What are the highest and lowest error values that can be sampled?

What are the highest and lowest error values that can be sampled? The paper only talks about gaussian distribution, but that can give us really large errors (with low probability). But I believe there should be a maximum and minimum to be sampled. I’m trying to estimate how much cmuxes I can do without overflowing the error but for that I need a maximum number of error on each sample.

Hi @guerlando ,

Concrete currently uses (a variant of) the Box-Muller transform to sample the error, so depending on the data type (32 vs 64bits), the magnitude of the error is capped at 6.66 or 9.419 times the standard deviation, as explained here. Note though that the way Concrete samples from the Gaussian distribution may change in the future. In any case, you may select tail bounds yourself depending on the acceptable failure probability using the error function, see e.g. here.
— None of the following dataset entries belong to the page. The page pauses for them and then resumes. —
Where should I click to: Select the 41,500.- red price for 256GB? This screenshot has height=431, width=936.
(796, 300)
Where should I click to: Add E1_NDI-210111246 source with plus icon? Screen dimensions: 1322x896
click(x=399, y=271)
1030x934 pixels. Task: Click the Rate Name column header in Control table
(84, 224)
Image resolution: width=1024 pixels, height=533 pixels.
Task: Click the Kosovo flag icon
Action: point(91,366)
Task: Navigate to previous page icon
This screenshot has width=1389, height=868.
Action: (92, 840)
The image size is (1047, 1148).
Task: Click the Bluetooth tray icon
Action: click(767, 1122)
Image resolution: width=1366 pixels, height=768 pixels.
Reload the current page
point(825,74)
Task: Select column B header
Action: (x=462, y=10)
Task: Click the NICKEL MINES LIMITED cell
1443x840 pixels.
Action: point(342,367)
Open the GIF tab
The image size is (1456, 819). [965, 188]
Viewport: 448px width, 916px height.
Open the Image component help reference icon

Hope that helps.

Shouldn’t the errors be integers? THis algorithm generates floating point numbers

The result is scaled to the desired standard deviation and rounded to the closest integer.

one example of standar deviation form zama code is

0.0000000000000000002168404344971008860665043427092021

so neartes_integer(9*0.0000000000000000002168404344971008860665043427092021) = 0

this would mean that the error is always 0. How is this possible?

The standard deviation in Concrete is specified relative to the modulus. So depending on whether you are using 32 or 64bit data types, the result needs to be scaled by 2^32 or 2^64 before rounding.